Он замер на миг, а потом вдруг ухватил меня за запястье, стремительным рывком притянул к себе. Я едва удержалась на ногах, воздух застрял в горле, мешая вскрикнуть. Черный свободной рукой сжал мой подбородок, заглядывая в глаза, и я застыла, завороженная этим взглядом, кажется, даже забыв, как дышать.

– Откуда ж ты взялась, такая наивная птичка? – Он провел большим пальцем по моей скуле, и это прикосновение обожгло меня. – Или они думали, что, если пришлют тебя вместо какой-нибудь старой сколопендры, я растрогаюсь и разболтаюсь?

Я рванулась, отчетливо понимая: даже измученный и ослабевший, он сильнее. Надо было крикнуть, позвать на помощь, но грудь словно перехватило ледяным обручем и воздух застрял в горле.

Черный выпустил меня так же неожиданно, как схватил, и я едва удержала равновесие. Отступила к двери, паника захлестывала разум. Бежать! Из этого каменного мешка, что в месте с силой тянет из меня, кажется, и саму жизнь. От этого жуткого черного, способного лишь посмеяться над последним таинством.
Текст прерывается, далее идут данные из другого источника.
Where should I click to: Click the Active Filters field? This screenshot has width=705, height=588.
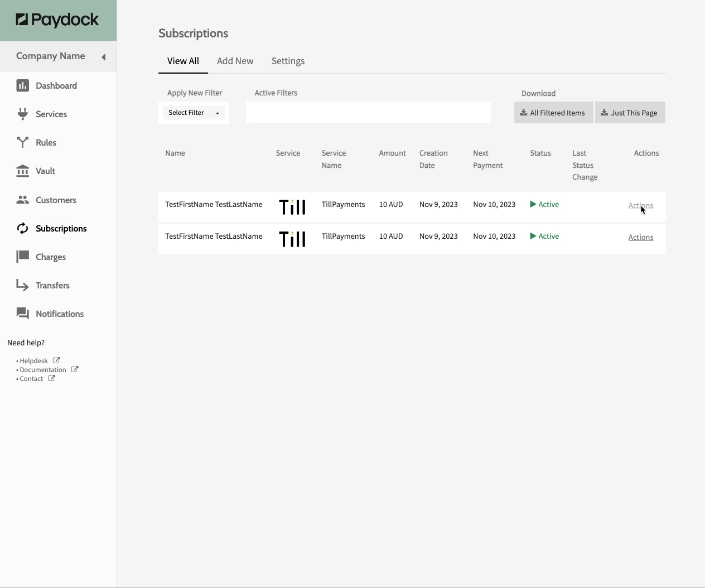coord(368,113)
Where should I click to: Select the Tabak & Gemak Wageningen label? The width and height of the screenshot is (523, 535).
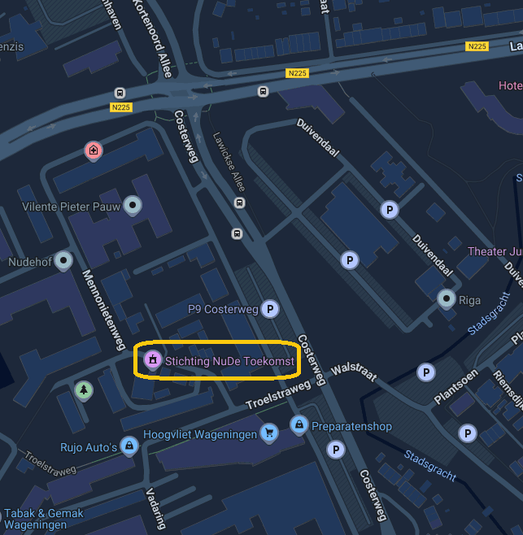[x=44, y=519]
Нет. Мой долг, долг жрицы пресветлого Фейнрита – заботиться о душах, которые еще можно спасти. Этот человек – воплощение зла, но господь в милосердии своем способен принять и эту душу.

Этот человек страдает от боли, и жар мутит его разум. Значит, я должна быть разумной за двоих.
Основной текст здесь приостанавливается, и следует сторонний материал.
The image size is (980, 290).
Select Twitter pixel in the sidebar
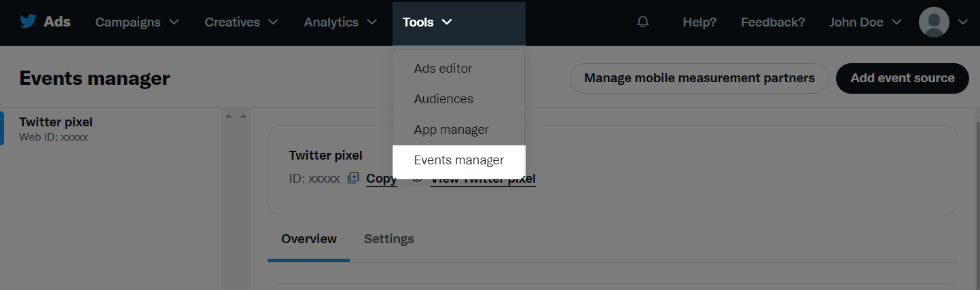[x=56, y=128]
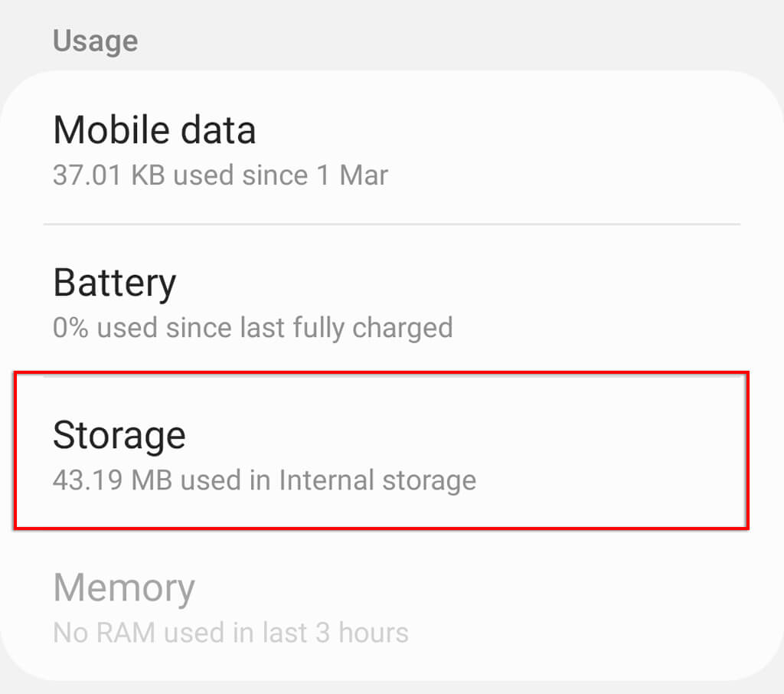Click empty area right of Battery title
This screenshot has width=784, height=694.
tap(498, 283)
– Здесь есть воздуховоды, иначе ни один узник не протянул бы и суток, – усмехнулся черный. – А где есть воздуховоды, там есть и уши. Ты зря пришла, сестра.

– Речь идет о твоей душе. Исповедь и покаяние…

– Покаяние? – Он поднялся, шагнул ко мне, и я попятилась, разом забыв обо всем, перестав видеть хоть что-то, кроме его лица, сейчас искаженного яростью. – В чем я должен покаяться? В том, что таким родился? Что Алайрус дал мне силу, не спрашивая моего желания? Или в том, что осознав эту силу, я не приполз к вам на коленях, чтобы вы забрали ее вместе с моей волей и разумом? Покаяться в том, что не согласился стать рабом, покорным големом?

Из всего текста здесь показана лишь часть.